Senior intelligence briefers, among the small set of people that prepare and provide intelligence briefings to President Trump, are warning that Trump’s “willful ignorance” of their analyses represents a true danger to national security. According to a new report from TIME Magazine, these intelligence officials, who spoke on condition of anonymity, indicate Trump also has a terrible problem with his attention span, so that they have had to resort to tactics such as repeating his name and title frequently, using visual aids, and shortening briefing points to just a couple sentences in an effort to try to get Trump to pay attention. Those tactics sound a lot like the kind of tactics you’d use to get the attention of a toddler so they’d look the right way during a photo – it is embarrassing, if not exactly surprising, that those tactics need to be used on the current President of the United States. Yet even those tactics are not enough.
Beyond the issue of Trump’s inattentiveness is his angry response when intelligence information contradicts his beliefs or stated positions. Two of the intelligence officers who spoke to TIME said they had even been warned not to give Trump intelligence information that contradicts any of his publicly stated positions. In that news there is of course the implied glaring problem that Trump wants to mold facts into fiction in order to support his positions, rather than use the facts to inform, refine, and change his position as those facts would indicate. This report from TIME certainly is supported by Trump’s reaction this weak to testimony from the highest ranking U.S. intelligence officials, including CIA Director Gina Haspel and Director of National Intelligence Dan Coats, who publicly contradicted Trump’s positions on Iran, ISIS, and North Korea.

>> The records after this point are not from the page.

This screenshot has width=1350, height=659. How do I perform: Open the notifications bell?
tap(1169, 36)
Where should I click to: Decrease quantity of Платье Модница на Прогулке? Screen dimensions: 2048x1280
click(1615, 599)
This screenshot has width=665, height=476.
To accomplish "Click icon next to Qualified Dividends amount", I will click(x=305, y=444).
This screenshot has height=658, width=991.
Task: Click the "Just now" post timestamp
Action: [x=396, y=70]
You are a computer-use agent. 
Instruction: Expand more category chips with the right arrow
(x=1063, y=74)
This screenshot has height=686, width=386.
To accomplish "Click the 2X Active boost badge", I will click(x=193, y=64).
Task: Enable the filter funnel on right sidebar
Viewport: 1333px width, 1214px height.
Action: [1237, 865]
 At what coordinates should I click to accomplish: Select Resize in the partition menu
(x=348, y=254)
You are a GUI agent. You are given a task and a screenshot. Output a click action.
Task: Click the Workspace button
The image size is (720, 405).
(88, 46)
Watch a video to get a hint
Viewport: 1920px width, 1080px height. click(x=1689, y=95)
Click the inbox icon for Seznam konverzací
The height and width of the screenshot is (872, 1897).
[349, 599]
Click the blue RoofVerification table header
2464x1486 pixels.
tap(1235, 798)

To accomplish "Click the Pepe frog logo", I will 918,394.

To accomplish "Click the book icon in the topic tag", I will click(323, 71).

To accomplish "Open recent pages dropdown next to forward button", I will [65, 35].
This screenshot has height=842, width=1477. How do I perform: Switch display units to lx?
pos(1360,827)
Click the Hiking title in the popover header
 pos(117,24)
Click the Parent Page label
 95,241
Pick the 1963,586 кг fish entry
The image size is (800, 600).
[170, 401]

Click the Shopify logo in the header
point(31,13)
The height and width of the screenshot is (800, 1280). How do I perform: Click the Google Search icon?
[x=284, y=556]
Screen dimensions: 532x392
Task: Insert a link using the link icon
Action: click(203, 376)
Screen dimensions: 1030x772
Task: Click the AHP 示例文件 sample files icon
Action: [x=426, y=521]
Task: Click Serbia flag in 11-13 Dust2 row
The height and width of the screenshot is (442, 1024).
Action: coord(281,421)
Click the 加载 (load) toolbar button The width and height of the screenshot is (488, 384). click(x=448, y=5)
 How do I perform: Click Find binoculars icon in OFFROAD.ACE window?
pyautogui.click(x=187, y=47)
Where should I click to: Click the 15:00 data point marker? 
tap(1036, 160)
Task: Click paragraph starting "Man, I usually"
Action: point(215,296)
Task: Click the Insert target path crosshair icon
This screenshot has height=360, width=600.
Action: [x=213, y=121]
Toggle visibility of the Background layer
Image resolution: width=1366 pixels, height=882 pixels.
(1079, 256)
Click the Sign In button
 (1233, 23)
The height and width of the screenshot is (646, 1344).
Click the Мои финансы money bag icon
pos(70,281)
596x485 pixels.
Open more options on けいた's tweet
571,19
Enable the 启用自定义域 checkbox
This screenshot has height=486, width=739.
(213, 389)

Trump, rather than absorbing that intelligence analysis, rejected it completely, saying the intelligence officials were “passive and naive” and “should go back to school”. According to TIME Magazine:
In the wake of President Donald Trump’s renewed attacks on the U.S. intelligence community this week, senior intelligence briefers are breaking two years of silence to warn that the President is endangering American security with what they say is a stubborn disregard for their assessments. Citing multiple in-person episodes, these intelligence officials say Trump displays what one called “willful ignorance” when presented with analyses generated by America’s $81 billion-a-year intelligence services. The officials, who include analysts who prepare Trump’s briefs and the briefers themselves, describe futile attempts to keep his attention by using visual aids, confining some briefing points to two or three sentences, and repeating his name and title as frequently as possible. What is most troubling, say these officials and others in government and on Capitol Hill who have been briefed on the episodes, are Trump’s angry reactions when he is given information that contradicts positions he has taken or beliefs he holds. Two intelligence officers even reported that they have been warned to avoid giving the President intelligence assessments that contradict stances he has taken in public.
The intelligence briefings are supposed to help inform the president’s decisions. Trump is given factual information, but if he doesn’t like what he hears or if it disagrees with beliefs or policies he already has, he simply denies the facts. As a result, many of these decisions, including key foreign policy decisions, are being made by Trump in direct contradiction of intelligence information given him. Acting on the fiction Trump would like to be true, rather than acting on facts, is of course extraordinarily dangerous, foolhardy, and counterproductive. A person who cannot or will not face facts should not be president.